I feel sick. I can hear the water lapping far beneath my feet. See my shadow drowning between the rotting planks of wood. A few sailboats are anchored nearby, but for a girl who can’t swim they may as well be floating on the horizon. I turn around, slowly. The fisherfolk are already stalking down the jetty towards me, led by Eric Junior and a gap-toothed giant with a wooden leg. Peg, they call him. Yeah, they’re really great with nicknames round here.
‘We told you not to show yer face here again, little Doe,’ he growls.
The jetty groans under our combined weight. It sways a little.
‘We really need to get off this thing,’ I say. ‘Please, I – I’ll go home. Right now.’
‘You don’t have a home,’ Eric Junior says. ‘You’re a parasite, Doe. A leech sucking this island dry. You and your demented dad.’
I barely get the chance to think Nobody calls my dad demented, you overgrown turd before he breaks away from the others and sprints right at me. The jetty cracks and buckles.
‘Wait,’ I shout, ‘nobody move,’ but it’s too late.
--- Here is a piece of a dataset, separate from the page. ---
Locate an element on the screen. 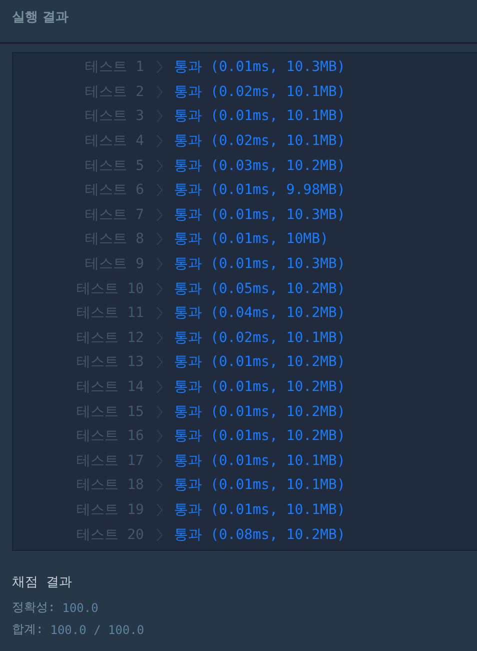  score-value: 100.0 / 100.0 is located at coordinates (97, 630). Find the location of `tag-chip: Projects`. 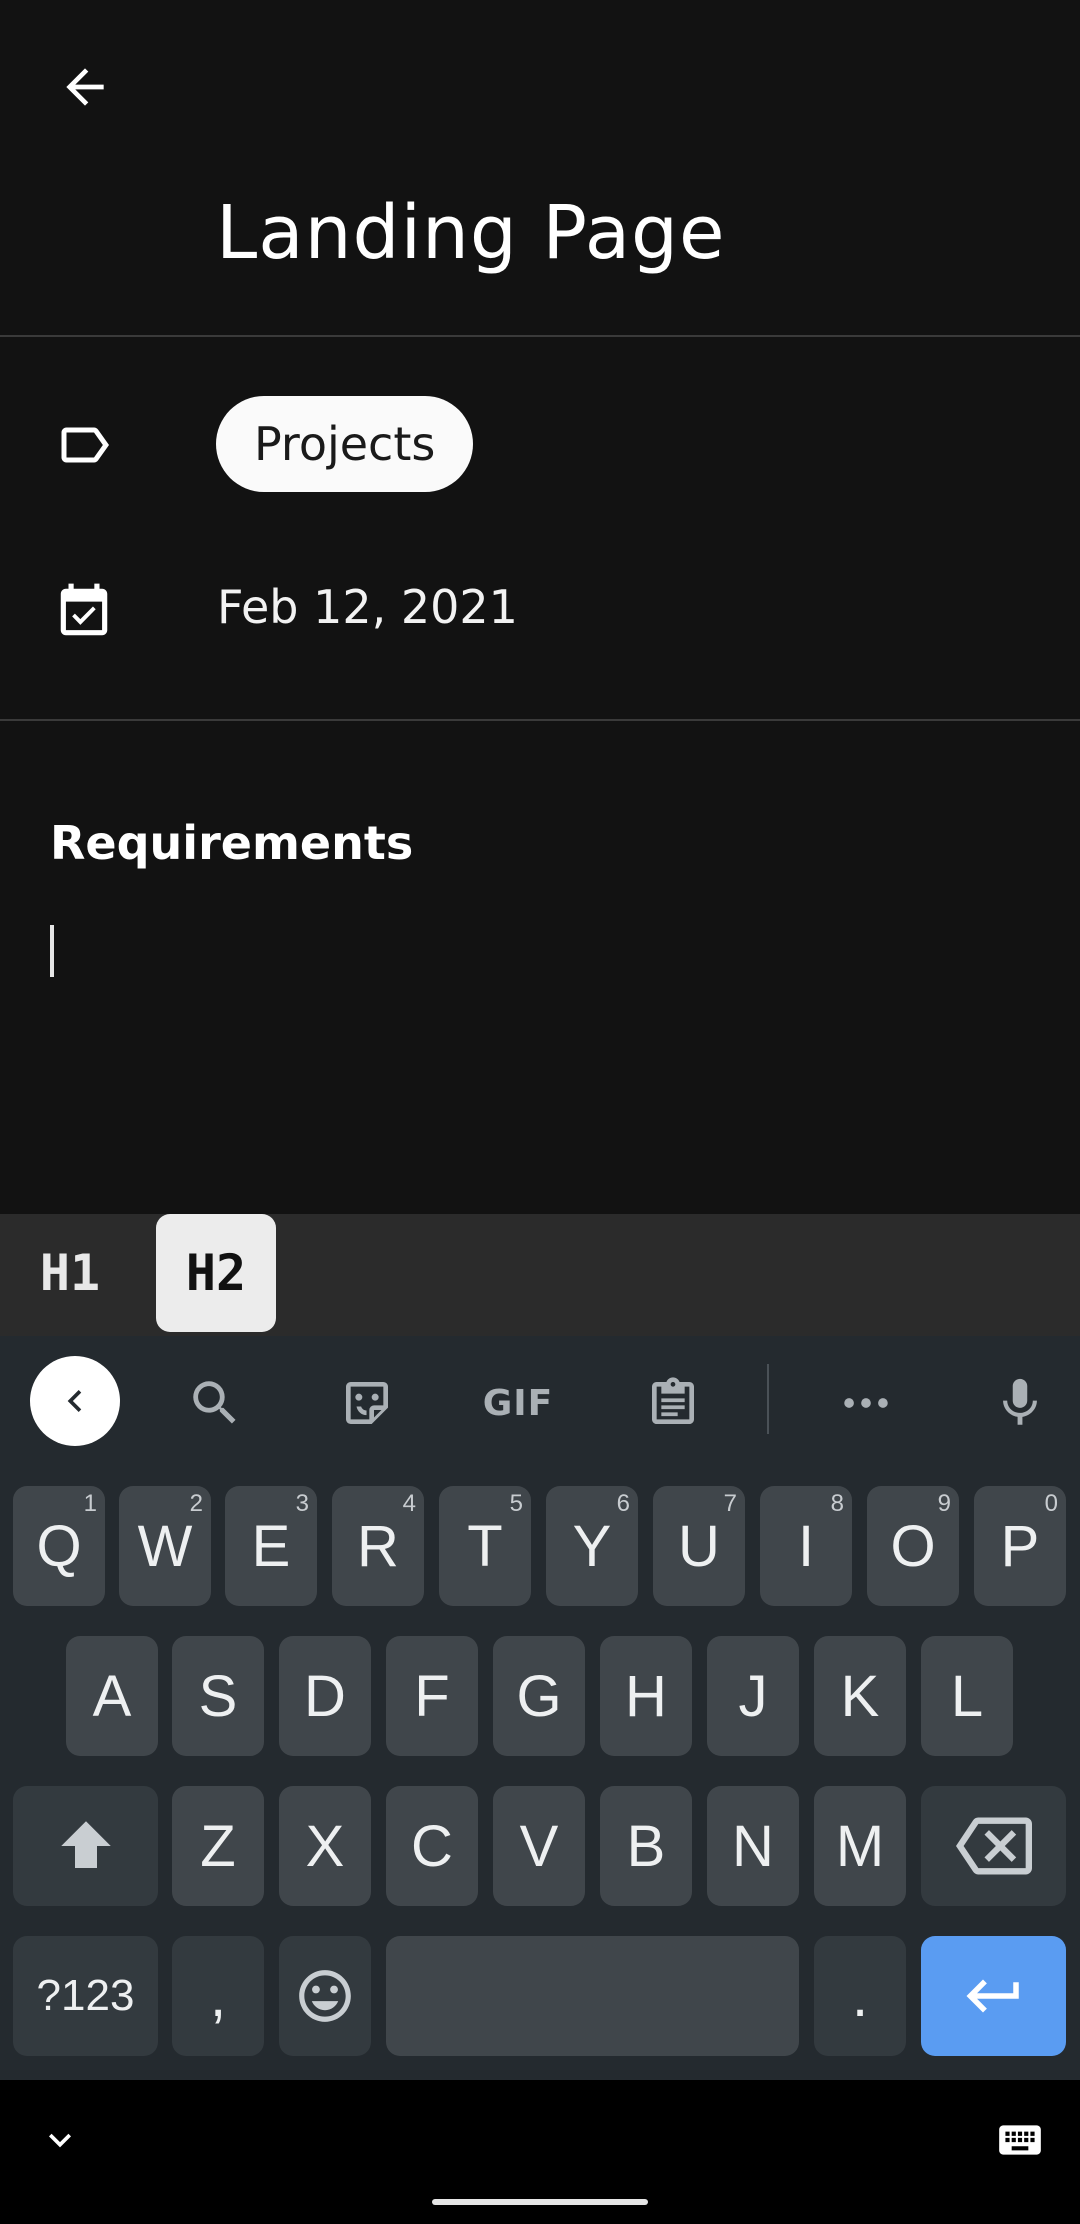

tag-chip: Projects is located at coordinates (345, 444).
The jetty lurches to one side. The fisherfolk topple like dominoes. Eric Junior slams into me and we fall and fall and hit the water hard, shoot right under. My cloak’s too heavy, dragging me down already, as if the pockets are filled with stones. I cling to Eric Junior. He kicks, thrashes, tries to break free, but I can’t let go. I plead with him, scream bubble-shaped cries for help, my lungs heaving and burning. It’s like I’m trapped in one of my nightmares.
And then he’s gone.
Eric Junior disappears and an eerie quiet settles around me. I can hear my own heart beating, every spasm in my throat, but all I can think about is Dad, lying in the basement at the mercy of the praying mantis and the weasel. Alone. Hungry. Waiting. Worrying.
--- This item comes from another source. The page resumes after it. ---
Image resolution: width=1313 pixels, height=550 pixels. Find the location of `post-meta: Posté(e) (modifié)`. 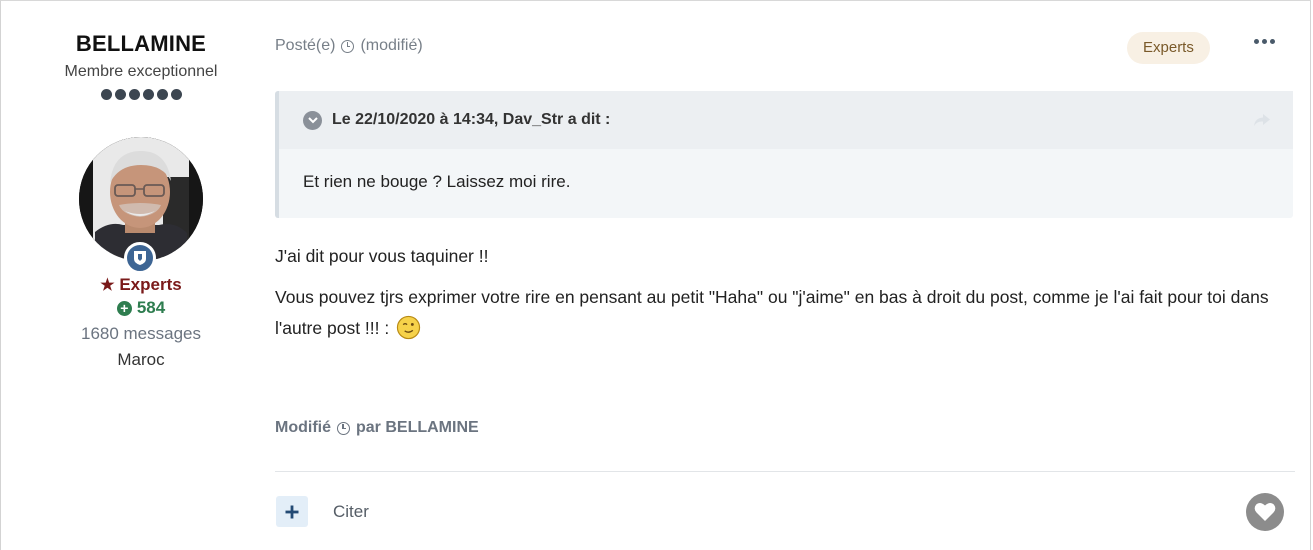

post-meta: Posté(e) (modifié) is located at coordinates (349, 46).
The invisible thread between us tugs and wrenches.
But now there’s a different feeling. Some tentacled thing wrapping around me, squeezing, stealing me away. No, not away. Up. I’m rising, faster and faster, caught in a fishing net. I burst from the water in a flash of brilliant sunlight and glorious air fills my lungs. I’m not just breathing it, either, I’m flying through it. The net swings around, dumps me on the deck of a sailboat and I collapse in a tangled, panting mess. Even manage a smile, till I realise someone’s watching me. An old woman in a red cloak, standing by the rope pulleys.
Winifred Robin. Up close and personal. Her skin’s wrinkled and scarred. Face like a goddamn chopping board. Hands like talons. As she strides across the deck towards me she pulls a shotgun from her cloak. Clearly my situation hasn’t improved.
‘I am sorry, Jane,’ she says. ‘You are going to wake up with quite a headache.’
And she knocks me out cold with the butt of her gun.